DOCUMENT →
# Need help identifying compressor head unit



## ColoradoVetteNut (Jan 18, 2021)

Bought this wheelbarrow style compressor used. Honda engine runs great now, only thing I need on the unit is an air filter and housing. Compressor head has a oval hole in it to attach the housing. Attached are pics of the head as well as the plastic piece that’s left from the air filter housing. Need help to identify brand, manufacture, model, etc.


----------



## iowagold (Jan 22, 2020)

snap a couple of pix of the side of the air compressor whole unit.


----------



## iowagold (Jan 22, 2020)

ColoradoVetteNut said:


> Bought this wheelbarrow style compressor used. Honda engine runs great now, only thing I need on the unit is an air filter and housing. Compressor head has a oval hole in it to attach the housing. Attached are pics of the head as well as the plastic piece that’s left from the air filter housing. Need help to identify brand, manufacture, model, etc.

REQUIRED TASKS →
**1)** Tell whether each statement agrees with the forum thread about the compressor head. Answer yes or no for each, and quote the words of the thread that decide it.
(a) The compressor runs on a Honda engine.
(b) The compressor head has a round hole for attaching the housing.
(c) The poster needs a replacement engine for the unit.
**2)** In the forum thread about the compressor head, what does iowagold ask the poster to photograph?
**3)** Carry on the forum thread about the compressor head, starting after its last line.

GIVEN DATA →
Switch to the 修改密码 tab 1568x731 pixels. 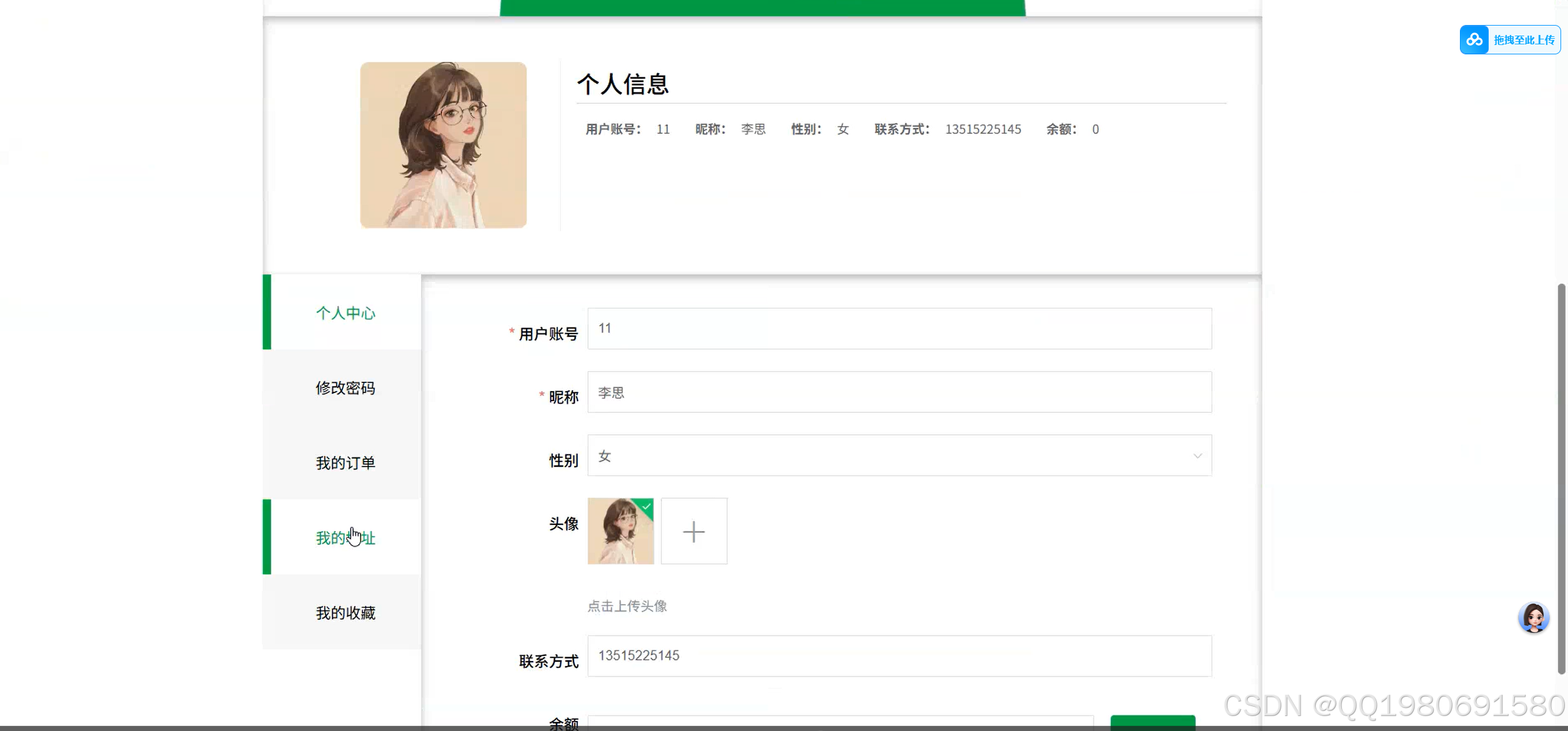point(345,387)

THE ANSWERS →
**1)**
(a) Yes: "Honda engine runs great now"
(b) No: "Compressor head has a oval hole in it to attach the housing."
(c) No: "only thing I need on the unit is an air filter and housing."

**2)** The side of the whole air compressor unit.

**3)**
you might find a local guy who has a plastic robot printer.
they could print up an adapter to make a standard screw in filter work on this unit.
for now i would use no stick scotch brite pad zip tied over the inlet plastic
just make a pouch out of the scotch brite for no stick

yea do not run it with out a filter on it...
dust or trash can collect on top of the piston and trash the reeds.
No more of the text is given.